Frankfurt/Bloomberg/Red. In der Vorwoche ging es mit europäischen Aktien die elfte Woche in Folge bergauf. Seit seinem Tief Anfang Juni hat der breit gefasste Stoxx Europe 600 um 14 Prozent zugelegt. Zugleich war die vergangene Woche jene mit dem schwächsten Handelsvolumen seit 2002– sieht man von der Zeit um Weihnachten und Neujahr ab. Nur 9,34 Milliarden Aktien wechselten den Besitzer, zeigen Bloomberg-Daten. Sonst sind es meist zwischen 15 und 25 Milliarden Stück. Die Investoren halten sich zurück und warten ab, welche Maßnahmen die Politik gegen die Schuldenkrise ergreift.
Mehr als nur Sommerflaute
„Weihnachten kam dieses Jahr früh“, sagte Graham Bishop, Stratege bei Exane BNP Paribas in London. „Es sieht so aus, als ob wir eine Nachbildung von Weihnachten im August bekommen. Es ist ein Zusammenspiel von Unsicherheit über die weitere Politik der Notenbank und der üblichen Sommerflaute.“
Falls die Notenbanken nicht bald eingriffen, drohe ein Ende der Rallye, sagte Stewart Richardson, Anlagestratege bei RMG Wealth Management in London.
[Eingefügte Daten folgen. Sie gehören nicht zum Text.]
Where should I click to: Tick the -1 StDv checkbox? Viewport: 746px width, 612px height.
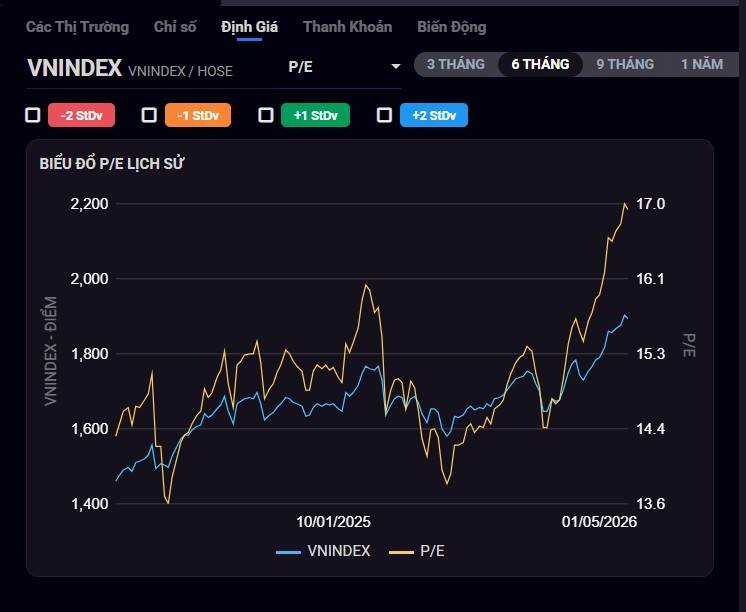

Die Mittelflüsse bei Investmentfonds zeigten an, dass Investoren weiter Gelder aus Aktienfonds abziehen und in Fonds investieren, die auf Unternehmens- und Junk-Bond-Anleihen ausgerichtet sind.
Seit Jahresbeginn legte der Stoxx Europe 600 neun Prozent zu. Am meisten hätte man mit dem Börsenneuling Ophir Energy (einer Ölförderfirma) oder dem Allfinanzkonzern KBC verdient.